Count the lines in the records below that contain the string "Task". Reply with the number alone.

Records from a dataset

»»

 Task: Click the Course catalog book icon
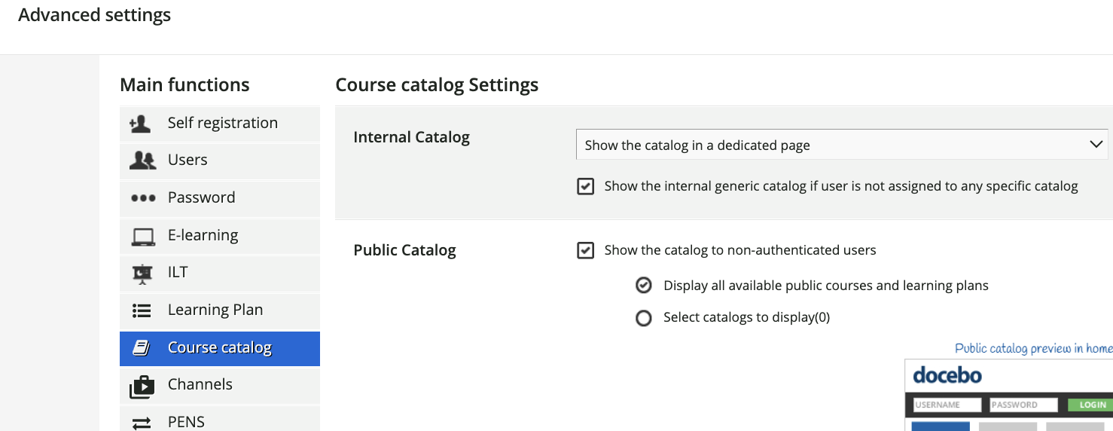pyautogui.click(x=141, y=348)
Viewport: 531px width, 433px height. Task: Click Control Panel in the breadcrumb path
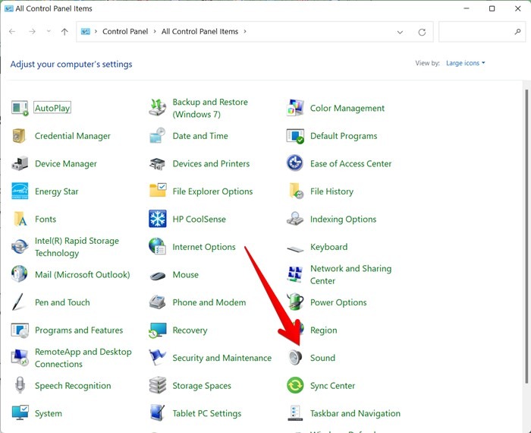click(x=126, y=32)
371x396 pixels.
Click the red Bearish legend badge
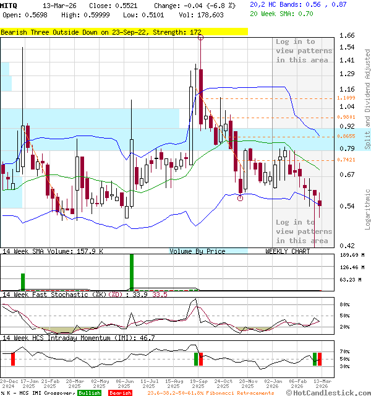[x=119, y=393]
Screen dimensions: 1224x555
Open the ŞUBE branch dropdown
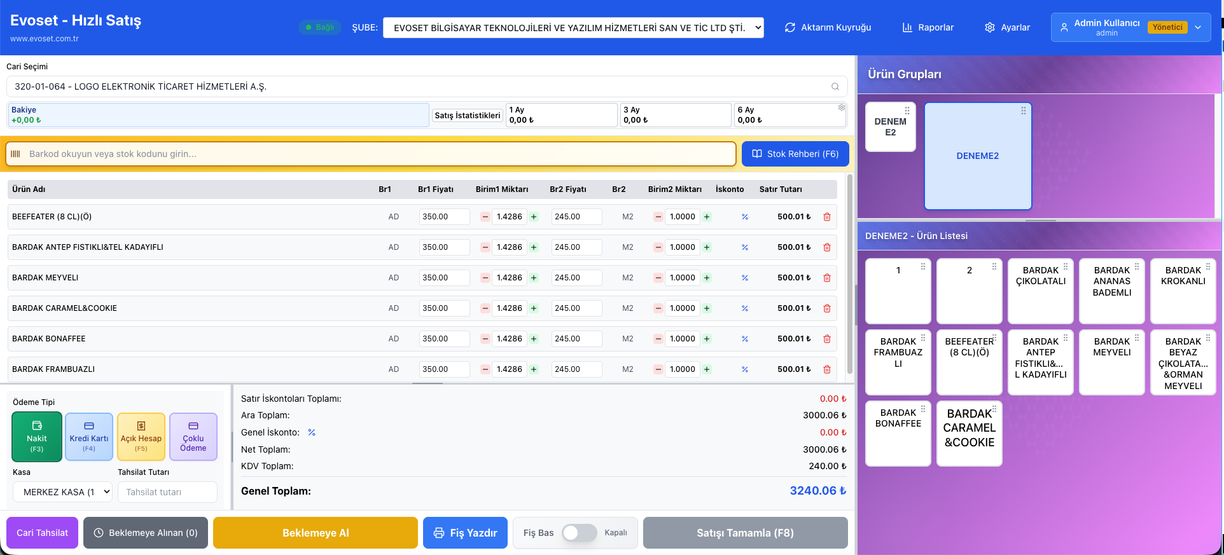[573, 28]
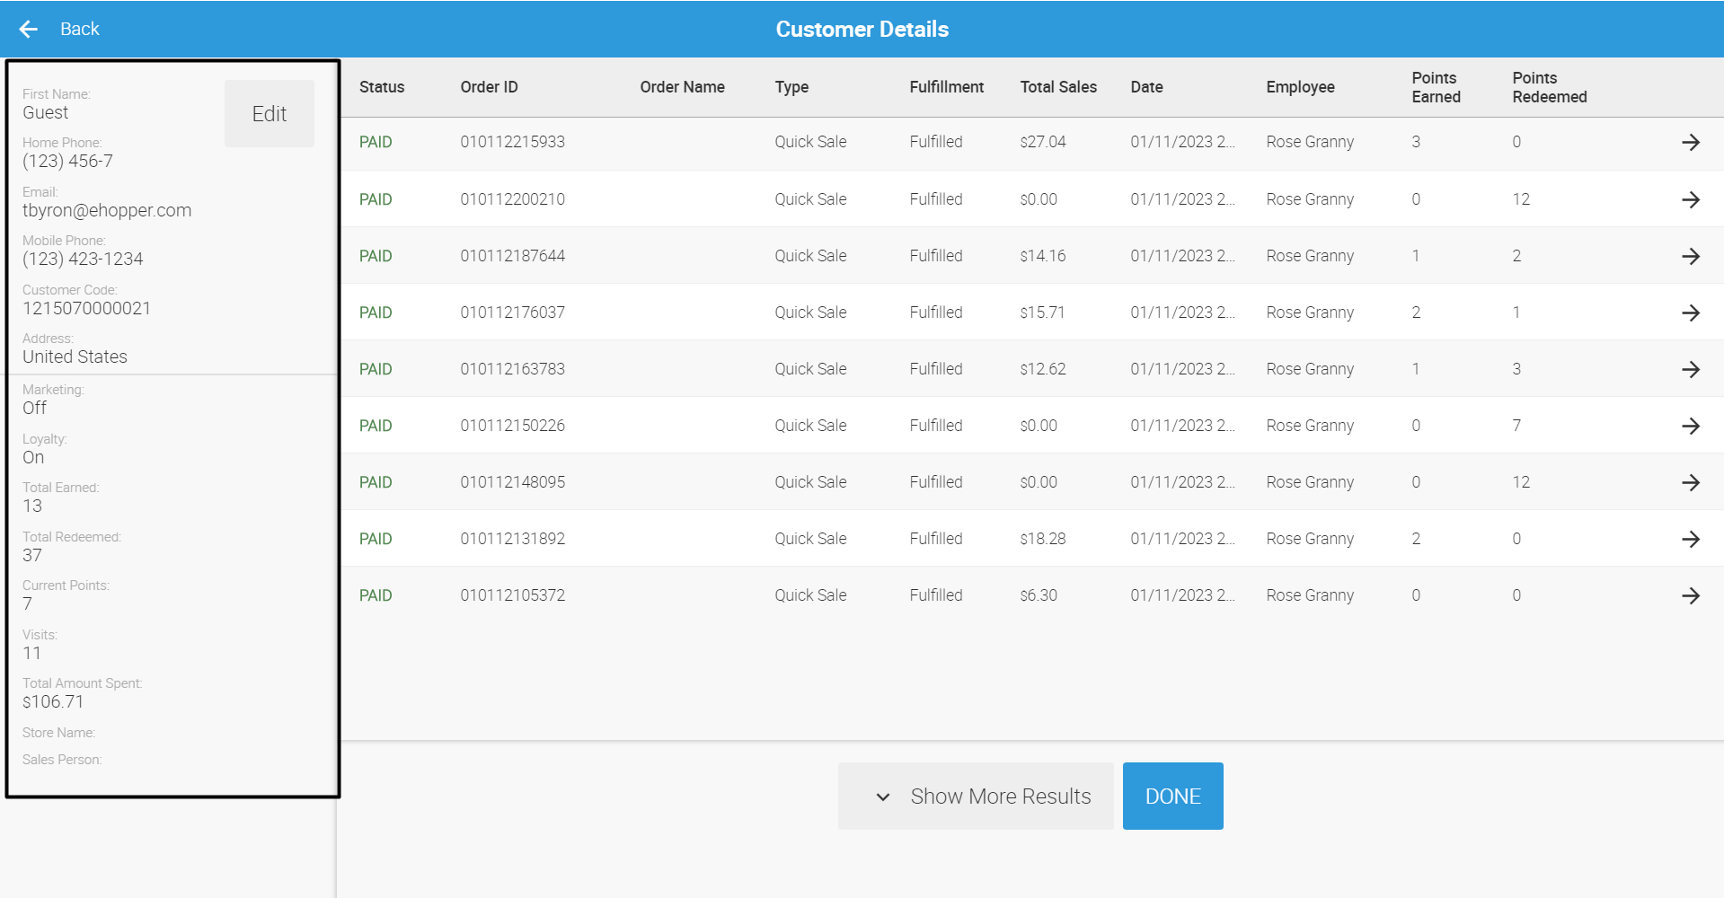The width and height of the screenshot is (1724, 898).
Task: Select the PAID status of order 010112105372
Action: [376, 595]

««

SOLUTION TO THE PROBLEM
3